Symbolic Mixture-of-Experts: Adaptive Skill-based Routing for Heterogeneous Reasoning
Justin Chih-Yao Chen, Sukwon Yun, Elias Stengel-Eskin, Tianlong Chen, Mohit Bansal
2025-03-11
Summary
This paper talks about Symbolic-MoE, a smart system that picks the best specialized AI models (like math or biology experts) for each question, then combines their answers to solve tough problems faster and better.
What's the problem?
Current AI systems either use one general model (which isn’t great at everything) or waste time loading many models for each task, making them slow and inefficient.
What's the solution?
Symbolic-MoE acts like a team manager: it quickly picks the right experts for each question (like algebra or biology specialists), groups similar questions together to load models only once, and combines their answers into one super-smart response.
Why it matters?
This makes AI tools better at solving complex problems (like medical diagnoses or math challenges) without needing tons of computers, helping experts and apps get faster, cheaper, and more accurate answers.
Abstract
Combining existing pre-trained expert LLMs is a promising avenue for scalably tackling large-scale and diverse tasks.

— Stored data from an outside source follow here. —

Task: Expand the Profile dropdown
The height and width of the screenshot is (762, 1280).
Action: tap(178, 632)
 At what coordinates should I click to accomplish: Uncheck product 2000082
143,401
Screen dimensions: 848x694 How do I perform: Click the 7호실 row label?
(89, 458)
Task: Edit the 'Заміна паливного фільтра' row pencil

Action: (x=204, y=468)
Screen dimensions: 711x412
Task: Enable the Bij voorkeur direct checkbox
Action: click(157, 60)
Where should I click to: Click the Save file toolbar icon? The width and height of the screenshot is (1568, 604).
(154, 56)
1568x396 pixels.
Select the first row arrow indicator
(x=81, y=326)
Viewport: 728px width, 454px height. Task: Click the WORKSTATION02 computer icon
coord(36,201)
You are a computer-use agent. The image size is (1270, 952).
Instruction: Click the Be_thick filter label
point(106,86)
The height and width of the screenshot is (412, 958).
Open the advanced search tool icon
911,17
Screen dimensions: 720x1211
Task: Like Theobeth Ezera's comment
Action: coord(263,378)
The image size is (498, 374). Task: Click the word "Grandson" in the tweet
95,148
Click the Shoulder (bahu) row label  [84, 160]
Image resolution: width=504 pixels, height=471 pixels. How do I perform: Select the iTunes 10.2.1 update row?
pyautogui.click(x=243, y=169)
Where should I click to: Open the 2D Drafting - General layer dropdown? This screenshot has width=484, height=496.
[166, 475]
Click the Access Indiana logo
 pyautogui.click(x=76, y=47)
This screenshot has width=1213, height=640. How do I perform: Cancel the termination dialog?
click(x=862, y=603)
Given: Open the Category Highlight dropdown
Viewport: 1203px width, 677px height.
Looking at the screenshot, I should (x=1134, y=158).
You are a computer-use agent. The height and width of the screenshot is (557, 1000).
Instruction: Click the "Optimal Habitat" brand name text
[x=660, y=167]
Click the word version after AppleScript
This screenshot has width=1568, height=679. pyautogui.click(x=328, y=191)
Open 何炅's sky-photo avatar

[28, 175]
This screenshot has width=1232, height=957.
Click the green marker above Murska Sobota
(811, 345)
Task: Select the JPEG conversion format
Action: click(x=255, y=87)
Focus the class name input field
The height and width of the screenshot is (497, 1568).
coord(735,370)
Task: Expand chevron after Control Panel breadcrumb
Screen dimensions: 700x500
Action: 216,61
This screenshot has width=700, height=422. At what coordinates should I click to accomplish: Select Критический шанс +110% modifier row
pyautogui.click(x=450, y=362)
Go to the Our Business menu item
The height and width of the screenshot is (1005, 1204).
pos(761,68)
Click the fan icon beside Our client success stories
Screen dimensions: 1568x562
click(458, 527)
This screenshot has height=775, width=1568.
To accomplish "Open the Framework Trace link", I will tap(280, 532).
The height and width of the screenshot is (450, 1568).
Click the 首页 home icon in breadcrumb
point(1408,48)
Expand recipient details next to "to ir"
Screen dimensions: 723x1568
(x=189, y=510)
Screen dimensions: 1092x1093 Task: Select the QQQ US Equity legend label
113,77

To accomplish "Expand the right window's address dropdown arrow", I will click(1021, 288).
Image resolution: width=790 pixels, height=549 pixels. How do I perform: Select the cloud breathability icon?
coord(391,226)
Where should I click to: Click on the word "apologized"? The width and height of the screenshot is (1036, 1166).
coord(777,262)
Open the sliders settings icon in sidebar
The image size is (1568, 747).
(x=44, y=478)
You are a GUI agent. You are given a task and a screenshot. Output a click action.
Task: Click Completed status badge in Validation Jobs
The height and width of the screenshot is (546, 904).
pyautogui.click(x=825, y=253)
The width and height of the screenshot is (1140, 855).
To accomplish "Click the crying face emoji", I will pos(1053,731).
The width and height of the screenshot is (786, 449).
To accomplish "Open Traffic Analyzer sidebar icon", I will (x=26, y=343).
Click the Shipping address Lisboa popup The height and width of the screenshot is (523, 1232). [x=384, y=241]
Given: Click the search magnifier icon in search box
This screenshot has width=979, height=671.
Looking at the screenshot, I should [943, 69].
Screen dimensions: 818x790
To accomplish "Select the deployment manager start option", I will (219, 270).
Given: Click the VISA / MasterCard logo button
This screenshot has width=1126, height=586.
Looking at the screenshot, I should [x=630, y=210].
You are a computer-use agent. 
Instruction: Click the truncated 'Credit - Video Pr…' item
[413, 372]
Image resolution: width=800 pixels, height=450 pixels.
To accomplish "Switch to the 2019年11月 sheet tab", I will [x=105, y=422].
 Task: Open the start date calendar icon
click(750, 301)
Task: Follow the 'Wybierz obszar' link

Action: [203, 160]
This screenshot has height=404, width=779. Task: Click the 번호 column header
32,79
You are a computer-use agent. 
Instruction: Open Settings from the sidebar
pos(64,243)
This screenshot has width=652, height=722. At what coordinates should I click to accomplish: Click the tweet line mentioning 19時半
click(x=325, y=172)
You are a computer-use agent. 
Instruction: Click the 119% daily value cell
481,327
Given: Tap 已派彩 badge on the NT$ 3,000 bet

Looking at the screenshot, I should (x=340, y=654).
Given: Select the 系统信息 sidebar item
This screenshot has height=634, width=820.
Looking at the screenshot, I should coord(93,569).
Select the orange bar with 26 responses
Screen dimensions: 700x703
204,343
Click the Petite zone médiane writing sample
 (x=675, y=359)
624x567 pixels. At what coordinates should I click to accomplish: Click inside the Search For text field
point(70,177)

However, selecting experts at the task level is often too coarse-grained, as heterogeneous tasks may require different expertise for each instance. To enable adaptive instance-level mixing of pre-trained LLM experts, we propose Symbolic-MoE, a symbolic, text-based, and gradient-free Mixture-of-Experts framework. Symbolic-MoE takes a fine-grained approach to selection by emphasizing skills, e.g., algebra in math or molecular biology in biomedical reasoning. We propose a skill-based recruiting strategy that dynamically selects the most relevant set of expert LLMs for diverse reasoning tasks based on their strengths. Each selected expert then generates its own reasoning, resulting in k outputs from k experts, which are then synthesized into a final high-quality response by an aggregator chosen based on its ability to integrate diverse reasoning outputs. We show that Symbolic-MoE's instance-level expert selection improves performance by a large margin but -- when implemented naively -- can introduce a high computational overhead due to the need for constant model loading and offloading. To address this, we implement a batch inference strategy that groups instances based on their assigned experts, loading each model only once. This allows us to integrate 16 expert models on 1 GPU with a time cost comparable to or better than prior multi-agent baselines using 4 GPUs. Through extensive evaluations on diverse benchmarks (MMLU-Pro, GPQA, AIME, and MedMCQA), we demonstrate that Symbolic-MoE outperforms strong LLMs like GPT4o-mini, as well as multi-agent approaches, with an absolute average improvement of 8.15% over the best multi-agent baseline. Moreover, Symbolic-MoE removes the need for expensive multi-round discussions, outperforming discussion baselines with less computation.